A positive and constructive attitude toward auditing can make the exercise enjoyable for both the auditor and the auditee. Most people enjoy telling you what they know and how good they are at their job. In addition, without an air of suspicion and distrust, auditees are likely to confide concerns or suggestions that are in the company's best interest to address and not simply lay blame.
One way to ensure that everyone understands and retains a good perspective on the intent of a management system audit, is to develop an audit mission statement. A two or three sentence statement that captures the positive and constructive intent of your company's audit program can help keep the auditor and auditee on track.
Finally, Quality System audits are not surprise audits! They are planned and everyone knows when it will happen, and what elements or departments will be audited. There should be no surprises, as this tends to foster mistrust towards the audit process, and a feeling of "them versus us" between your company and the auditors.
Potential Audit Questions
1. Who in your company is responsible for auditing your Quality Management System? Who reports the result of the audits? If non-conformances arise from an audit, who is notified and who is responsible for following up?
2. How are audits received in your company? Do employees take them negatively or positively? Describe what is done in your company to try to curtail negativity arising from internal audits? In a perfect world, what would you do to ensure a positive response to audits?
3. How will your company determine whether the quality system has been "effectively implemented and maintained"? Will you treat this requirement differently than the requirement to determine the "effectiveness of your quality system"? Please explain your interpretation.

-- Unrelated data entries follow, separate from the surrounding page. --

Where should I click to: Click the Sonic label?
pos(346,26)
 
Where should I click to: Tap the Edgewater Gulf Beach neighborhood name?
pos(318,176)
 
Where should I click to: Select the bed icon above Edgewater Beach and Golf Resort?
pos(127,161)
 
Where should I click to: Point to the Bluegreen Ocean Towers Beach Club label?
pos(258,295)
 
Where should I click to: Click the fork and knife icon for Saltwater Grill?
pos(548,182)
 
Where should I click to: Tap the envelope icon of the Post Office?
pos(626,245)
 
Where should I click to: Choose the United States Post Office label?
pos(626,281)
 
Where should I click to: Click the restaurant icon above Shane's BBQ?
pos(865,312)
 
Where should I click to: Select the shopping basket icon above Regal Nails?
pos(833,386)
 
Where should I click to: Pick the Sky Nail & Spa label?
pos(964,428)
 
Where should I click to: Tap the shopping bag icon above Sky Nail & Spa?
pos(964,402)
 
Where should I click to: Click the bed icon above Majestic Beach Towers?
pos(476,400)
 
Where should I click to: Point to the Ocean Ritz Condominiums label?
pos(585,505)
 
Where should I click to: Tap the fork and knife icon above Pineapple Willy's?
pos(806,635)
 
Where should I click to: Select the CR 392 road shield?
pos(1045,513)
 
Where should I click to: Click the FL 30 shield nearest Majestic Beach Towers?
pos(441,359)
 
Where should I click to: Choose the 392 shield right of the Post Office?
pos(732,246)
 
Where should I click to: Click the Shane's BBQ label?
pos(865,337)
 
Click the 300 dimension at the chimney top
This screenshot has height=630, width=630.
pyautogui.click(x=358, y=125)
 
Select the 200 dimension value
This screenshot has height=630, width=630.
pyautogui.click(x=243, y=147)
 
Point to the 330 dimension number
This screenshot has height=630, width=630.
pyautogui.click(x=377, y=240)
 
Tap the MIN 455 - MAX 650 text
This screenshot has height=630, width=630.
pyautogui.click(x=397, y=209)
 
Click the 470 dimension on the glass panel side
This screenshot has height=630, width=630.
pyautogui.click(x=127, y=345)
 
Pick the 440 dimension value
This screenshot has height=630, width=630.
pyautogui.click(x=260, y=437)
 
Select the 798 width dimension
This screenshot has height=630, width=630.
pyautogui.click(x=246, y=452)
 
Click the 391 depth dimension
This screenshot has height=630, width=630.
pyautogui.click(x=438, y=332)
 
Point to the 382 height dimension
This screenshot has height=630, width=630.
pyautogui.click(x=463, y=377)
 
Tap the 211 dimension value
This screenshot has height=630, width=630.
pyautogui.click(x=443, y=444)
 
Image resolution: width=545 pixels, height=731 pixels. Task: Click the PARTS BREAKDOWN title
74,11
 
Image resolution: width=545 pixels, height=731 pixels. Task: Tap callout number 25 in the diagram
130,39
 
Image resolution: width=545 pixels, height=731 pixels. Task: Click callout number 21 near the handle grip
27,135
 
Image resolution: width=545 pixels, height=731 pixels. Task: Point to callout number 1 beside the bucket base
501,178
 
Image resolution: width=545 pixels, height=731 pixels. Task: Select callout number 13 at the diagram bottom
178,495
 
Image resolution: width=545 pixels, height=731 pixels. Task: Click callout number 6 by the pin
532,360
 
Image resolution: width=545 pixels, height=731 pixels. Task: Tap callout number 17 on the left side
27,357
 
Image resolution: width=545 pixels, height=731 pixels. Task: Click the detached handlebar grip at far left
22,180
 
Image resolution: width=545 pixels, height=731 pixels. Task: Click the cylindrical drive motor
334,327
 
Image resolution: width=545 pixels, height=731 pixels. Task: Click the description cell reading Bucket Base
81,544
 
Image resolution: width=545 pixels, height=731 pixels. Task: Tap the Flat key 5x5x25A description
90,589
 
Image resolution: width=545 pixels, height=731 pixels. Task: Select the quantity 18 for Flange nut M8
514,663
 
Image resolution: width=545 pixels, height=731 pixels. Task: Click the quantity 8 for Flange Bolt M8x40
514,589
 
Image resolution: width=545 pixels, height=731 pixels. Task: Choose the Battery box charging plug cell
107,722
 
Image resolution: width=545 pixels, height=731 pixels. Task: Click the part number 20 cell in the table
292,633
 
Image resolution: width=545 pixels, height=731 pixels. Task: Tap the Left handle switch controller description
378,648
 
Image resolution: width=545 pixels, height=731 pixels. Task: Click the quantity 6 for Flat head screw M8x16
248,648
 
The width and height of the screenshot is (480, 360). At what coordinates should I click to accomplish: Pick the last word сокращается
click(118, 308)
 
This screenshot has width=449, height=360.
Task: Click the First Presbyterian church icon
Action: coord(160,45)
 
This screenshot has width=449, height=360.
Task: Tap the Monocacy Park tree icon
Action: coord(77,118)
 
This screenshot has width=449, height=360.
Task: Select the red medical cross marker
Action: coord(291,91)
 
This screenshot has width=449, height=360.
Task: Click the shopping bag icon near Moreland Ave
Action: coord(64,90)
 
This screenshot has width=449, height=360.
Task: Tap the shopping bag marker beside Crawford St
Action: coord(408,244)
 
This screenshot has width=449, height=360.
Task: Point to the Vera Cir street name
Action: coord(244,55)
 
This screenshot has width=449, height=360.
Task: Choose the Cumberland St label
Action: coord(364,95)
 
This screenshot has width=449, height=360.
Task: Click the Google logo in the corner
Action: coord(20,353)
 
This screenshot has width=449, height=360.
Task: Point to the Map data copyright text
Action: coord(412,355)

-> My concern is: Is the Lead Auditor Training Course a
-> requirement in the new standard?
No. To be clear, there is no requirement in ISO 9001:2000 that there be a designated 'Lead Auditor' at all. Nor is there a requirement for an internal auditor to have attended a course, although that is pretty common anymore. You could do this by pairing a 'trainee' with a 'qualified' auditor - thus you would have 'On-The-Job' training as the basis for that person's qualification as an internal auditor. There is no requirement for classroom training, for what its worth.
The bottom line is: The requirement is that your internal auditors know what they're doing. It may be from training, experience, education or an 'appropriate' combination of one or more.
-> Can the result of our examination from the
-> Internal/External Auditing Course for ISO9001:2000 would
-> be a valid evidence that would earn me as a Lead Auditor
-> for the new standards?
You can be Lead Auditor in your company, but that does not extend to the definition of Lead Auditor with respect to the RAB or IRCA with respect to working for a registrar. That is, if you are appointed as Lead Auditor of the internal auditors in your company that does not mean you could go to work for a registrar as a Lead Auditor.
-> Or Is it the MR would recommend me as the Lead Auditor in
-> our company?
That is perfectly acceptable.
-> Does it need a memo that recognizes me and my team as
-> Internal Quality Auditors of the company?
You should have the team defined somewhere - typically you have lists of people qualified to do certain things - whether running a specific machine or performing certain tasks. Internal auditing shouldn't be any different. How you represent it is up to you. Some companies have departmental lists of who is qualified to do what. Other companies have qualifications only in individual records. Either way, you should be able to say who is qualified to do what. This applies to internal auditors as well. A memo would work as well.